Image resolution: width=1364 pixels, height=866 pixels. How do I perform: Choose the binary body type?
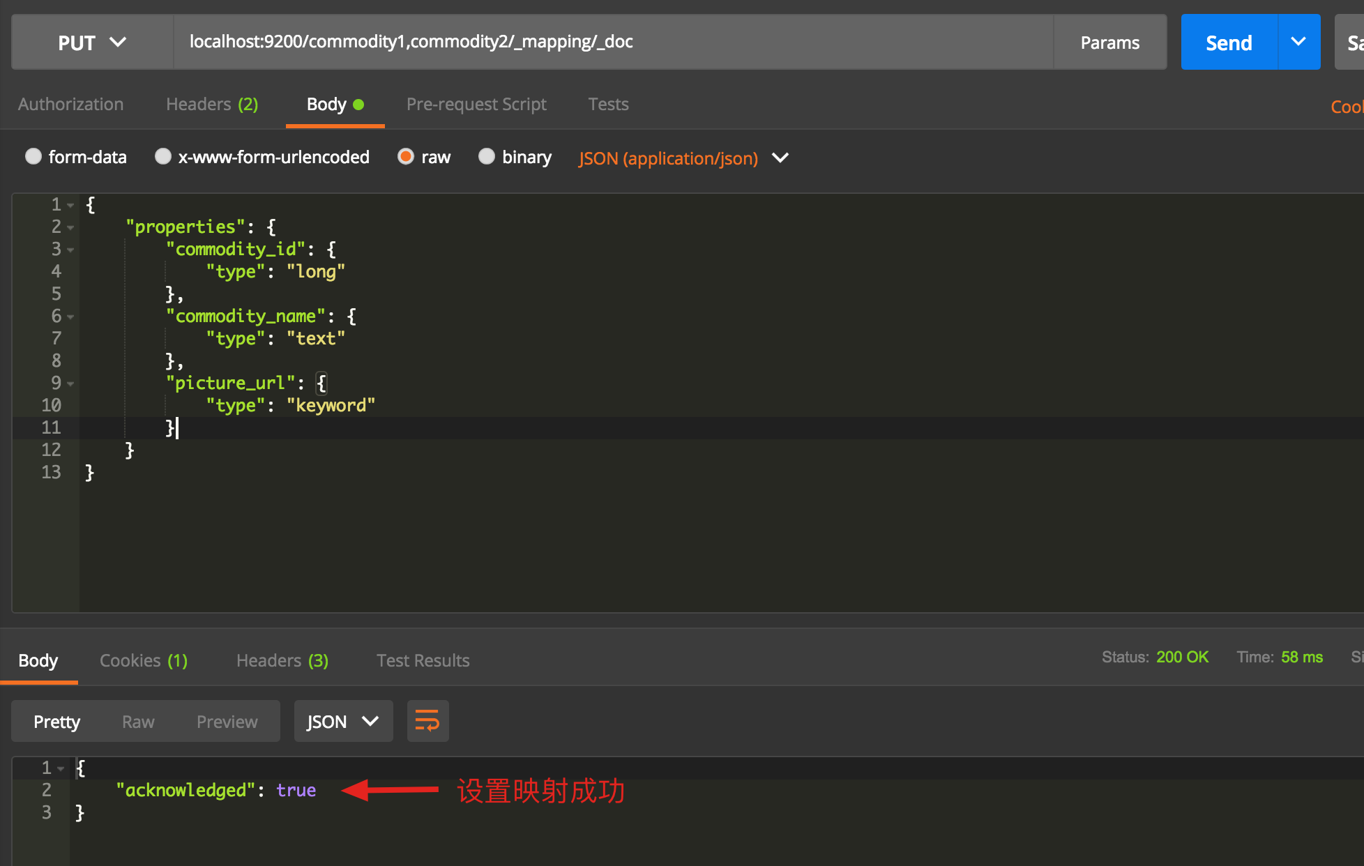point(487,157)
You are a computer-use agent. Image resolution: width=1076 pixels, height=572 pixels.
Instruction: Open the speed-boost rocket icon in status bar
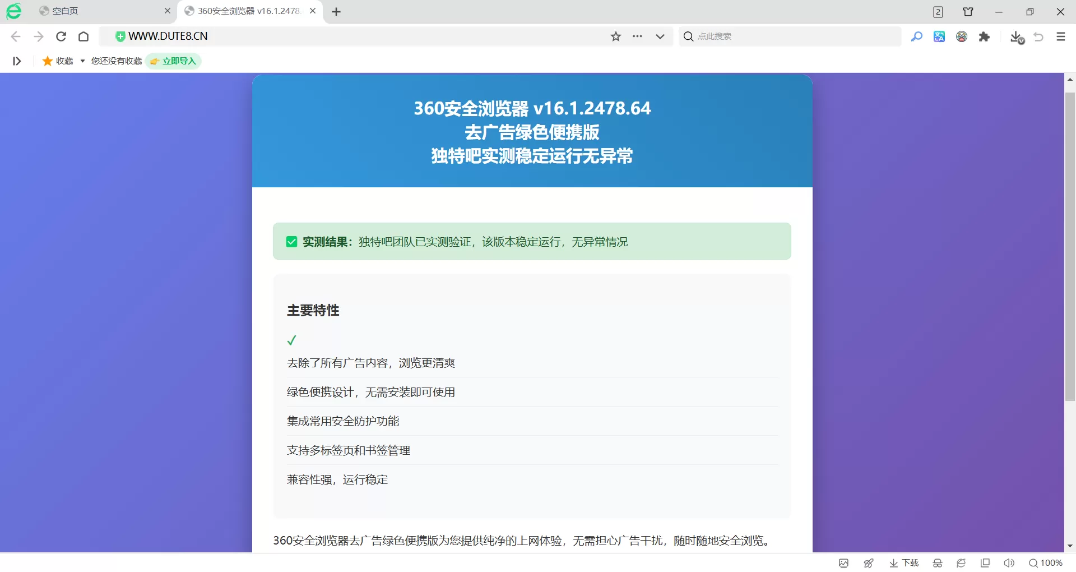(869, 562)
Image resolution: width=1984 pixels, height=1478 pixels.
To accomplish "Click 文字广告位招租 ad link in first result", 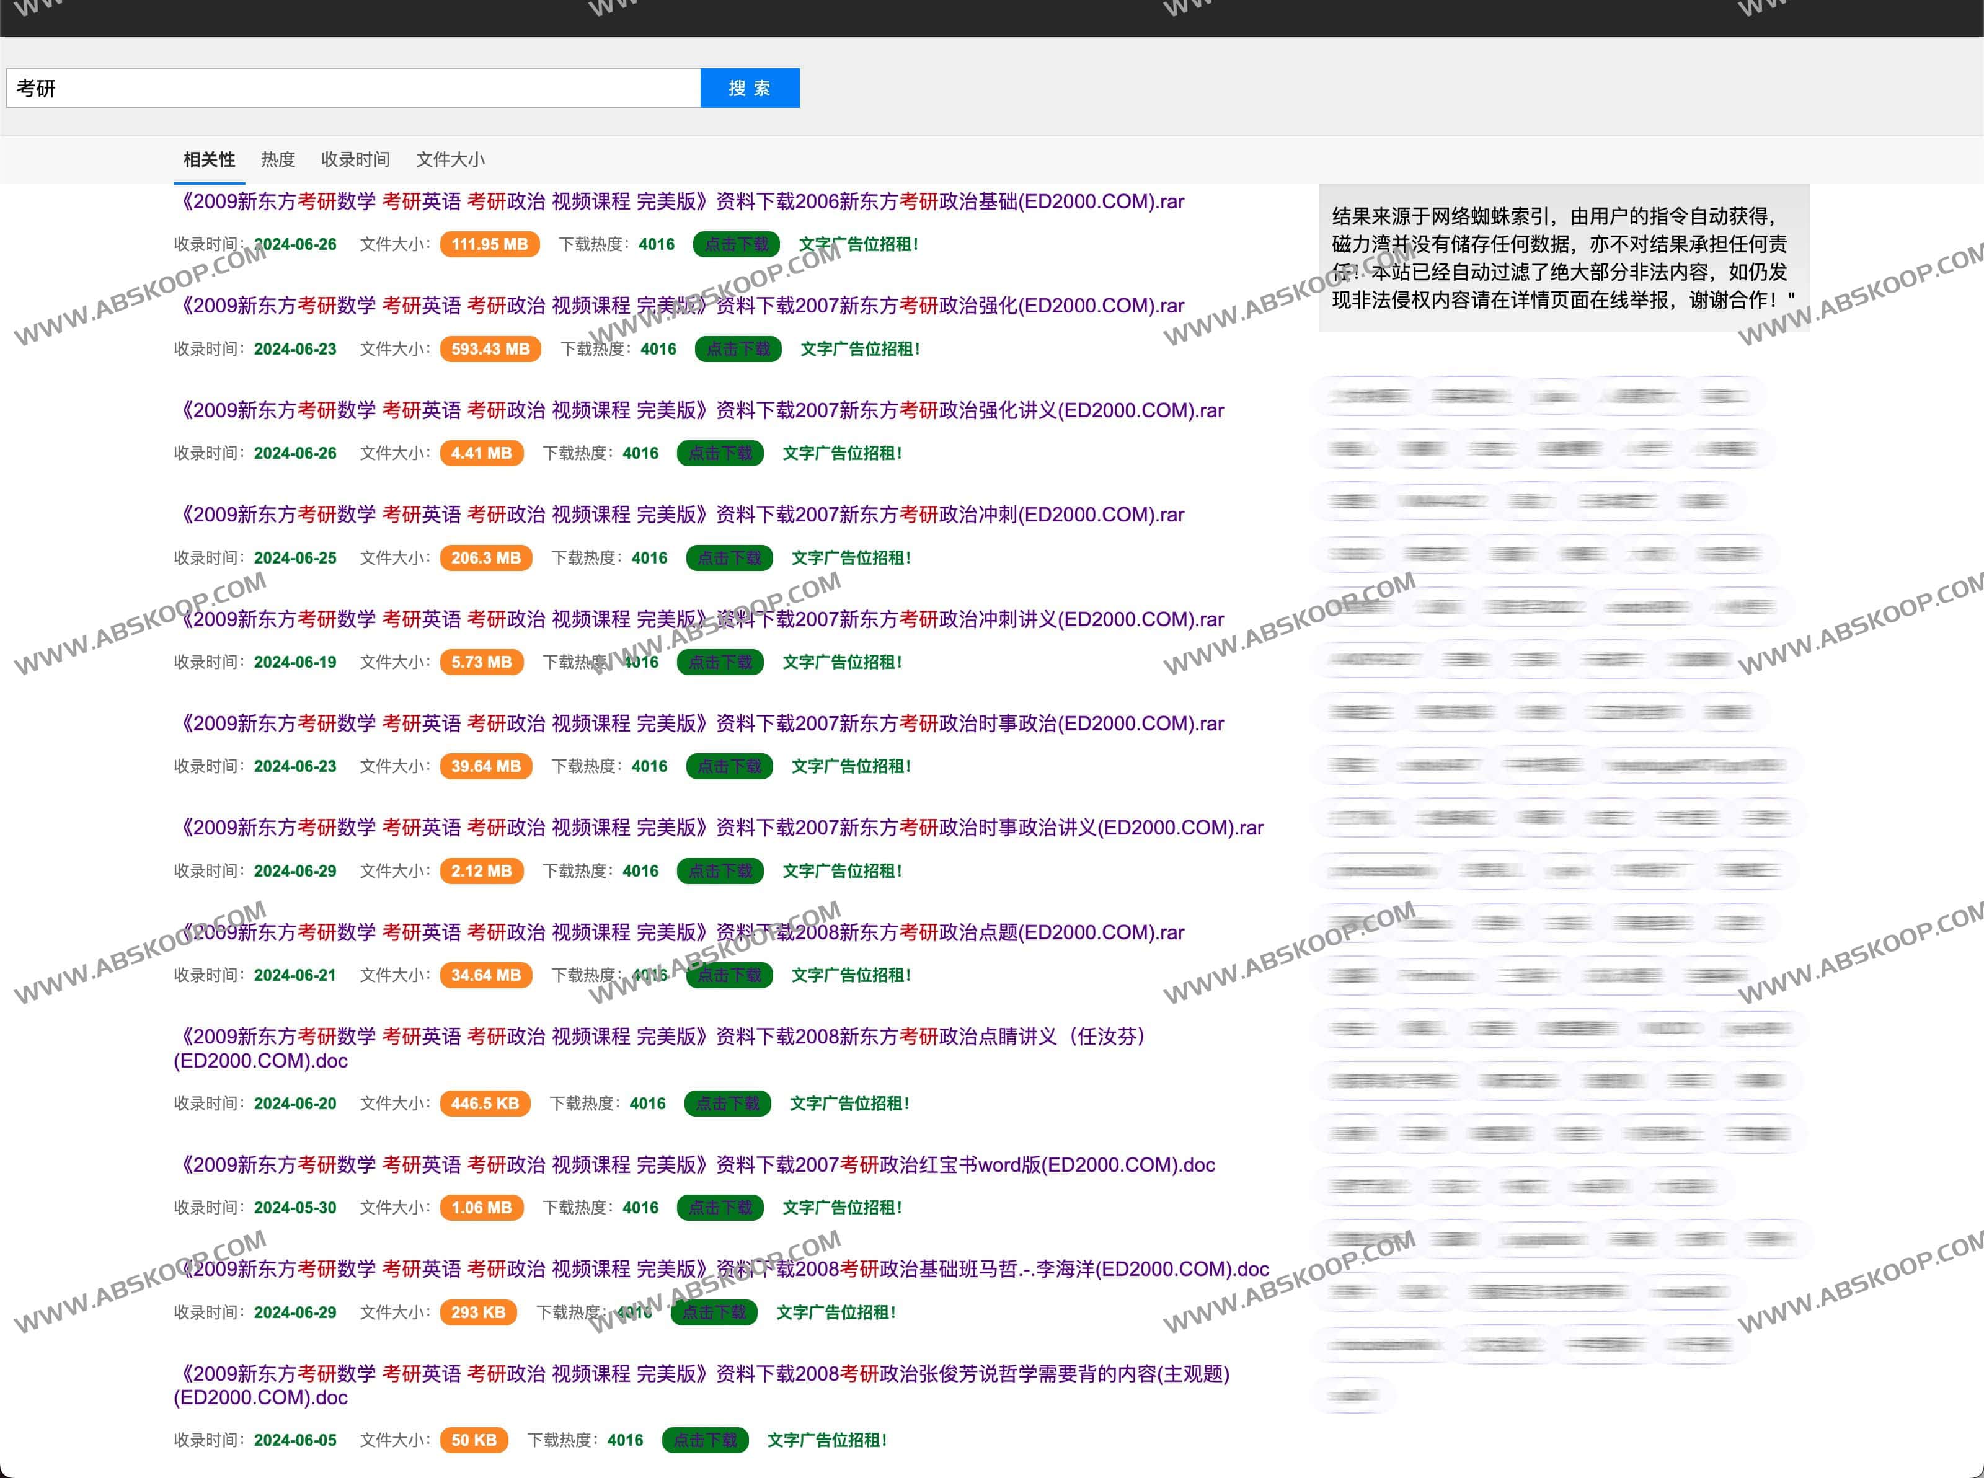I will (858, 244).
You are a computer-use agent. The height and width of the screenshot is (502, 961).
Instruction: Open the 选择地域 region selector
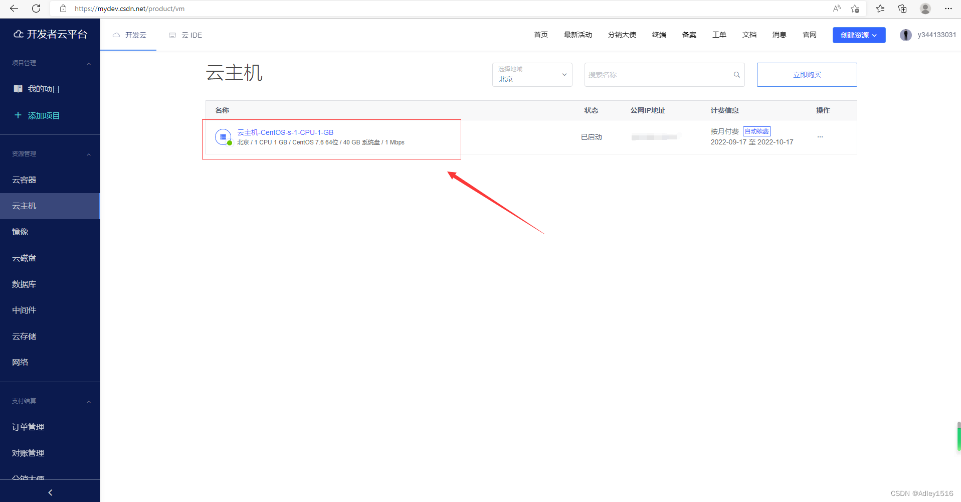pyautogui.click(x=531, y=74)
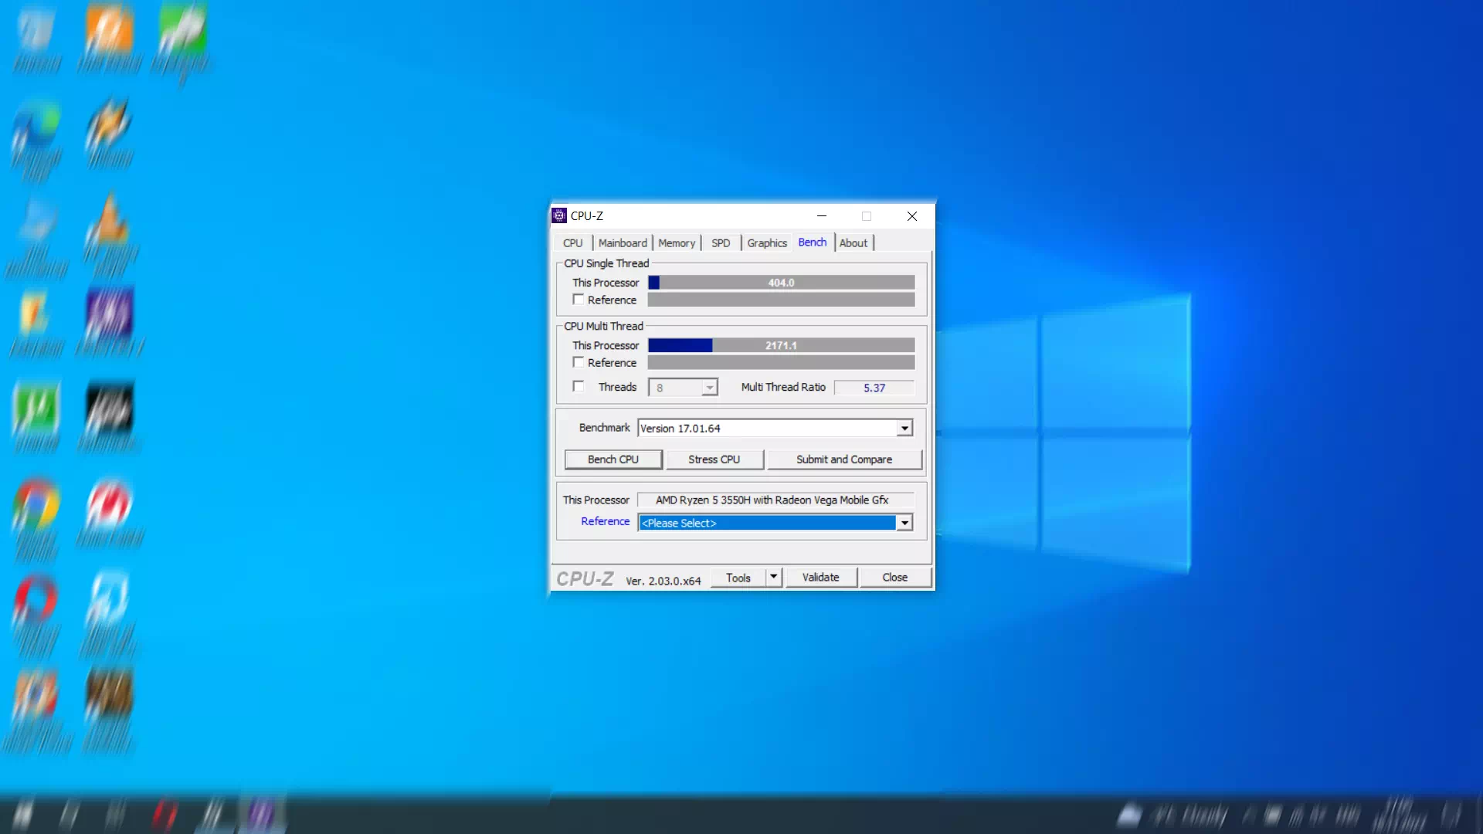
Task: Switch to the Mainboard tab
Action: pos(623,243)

● What the task requires
Please show every line above that includes the word "agent".

● Expected output
You are a computer-use agent. Image resolution: width=1076 pixels, height=572 pixels.
You are a computer-use agent. The height and width of the screenshot is (502, 961).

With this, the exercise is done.